Description
Until recently little attention was paid to the role of art in constructing the "story" of the
Irish nation. This wide-ranging study of Irish pictures and sculpture opens up the subject by
providing a fresh interdisciplinary approach. Each work is analyzed beyond its strictly art
historical relevance. A deeper investigation into the context in which a work was produced
reveals much about the aspirations and ideological ambitions of artists, those commissioning
works, and the viewing public. The study of such diverse topics as the representation of the
Irish peasant, the behind-the-scenes tensions in setting up a national gallery for Ireland, the
erecting of political monuments, Church art, West of Ireland landscape painting, and the difference
in nationalistic fervor among artists as diverse as Albert G. Power and Jack B. Yeats unveil
fascinating testimony about Ireland's collective national "needs" and its constructs of identity.
About the Author
SIGHLE BHREATHNACH-LYNCH is Curator of Irish Art and the National Gallery in Ireland, Dublin, where she lives.
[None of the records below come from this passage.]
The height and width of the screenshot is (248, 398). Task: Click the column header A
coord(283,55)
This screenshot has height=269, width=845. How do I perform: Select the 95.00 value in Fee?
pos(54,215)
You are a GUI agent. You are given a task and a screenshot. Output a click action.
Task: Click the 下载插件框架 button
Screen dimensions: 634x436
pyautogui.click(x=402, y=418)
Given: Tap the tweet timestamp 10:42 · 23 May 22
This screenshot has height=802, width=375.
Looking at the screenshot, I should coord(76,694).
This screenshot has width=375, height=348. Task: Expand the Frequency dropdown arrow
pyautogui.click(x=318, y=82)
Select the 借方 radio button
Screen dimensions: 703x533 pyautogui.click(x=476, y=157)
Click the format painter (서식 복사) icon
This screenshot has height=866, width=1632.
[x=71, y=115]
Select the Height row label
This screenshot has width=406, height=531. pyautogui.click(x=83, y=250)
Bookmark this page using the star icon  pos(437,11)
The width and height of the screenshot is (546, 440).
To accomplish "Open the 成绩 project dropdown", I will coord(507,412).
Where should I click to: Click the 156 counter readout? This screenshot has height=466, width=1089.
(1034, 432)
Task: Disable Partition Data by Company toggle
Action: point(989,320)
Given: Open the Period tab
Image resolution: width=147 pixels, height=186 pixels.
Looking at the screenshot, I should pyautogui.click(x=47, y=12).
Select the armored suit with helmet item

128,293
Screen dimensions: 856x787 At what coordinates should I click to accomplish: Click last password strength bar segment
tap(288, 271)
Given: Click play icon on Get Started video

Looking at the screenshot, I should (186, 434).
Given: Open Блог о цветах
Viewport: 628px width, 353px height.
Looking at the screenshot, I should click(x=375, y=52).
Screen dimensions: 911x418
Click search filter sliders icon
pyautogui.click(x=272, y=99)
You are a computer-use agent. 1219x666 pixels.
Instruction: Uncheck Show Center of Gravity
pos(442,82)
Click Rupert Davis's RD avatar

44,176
A prolific art critic whose writings have appeared in leading Irish and British media, her other books include, Art, Nation and Gender: Ethnic Landscapes, Myths and Mother-figures (Ashgate).
Reviews
"Relates the story of Ireland and the Irish people from the mid-1800s on by placing their art in historical and cultural context". * -Bookweek *
Book Information
ISBN 9781881871514
Author Sighle Bhreathnach-Lynch
Format Paperback
Page Count 304
Imprint Creighton University,U.S.
Publisher Creighton University,U.S.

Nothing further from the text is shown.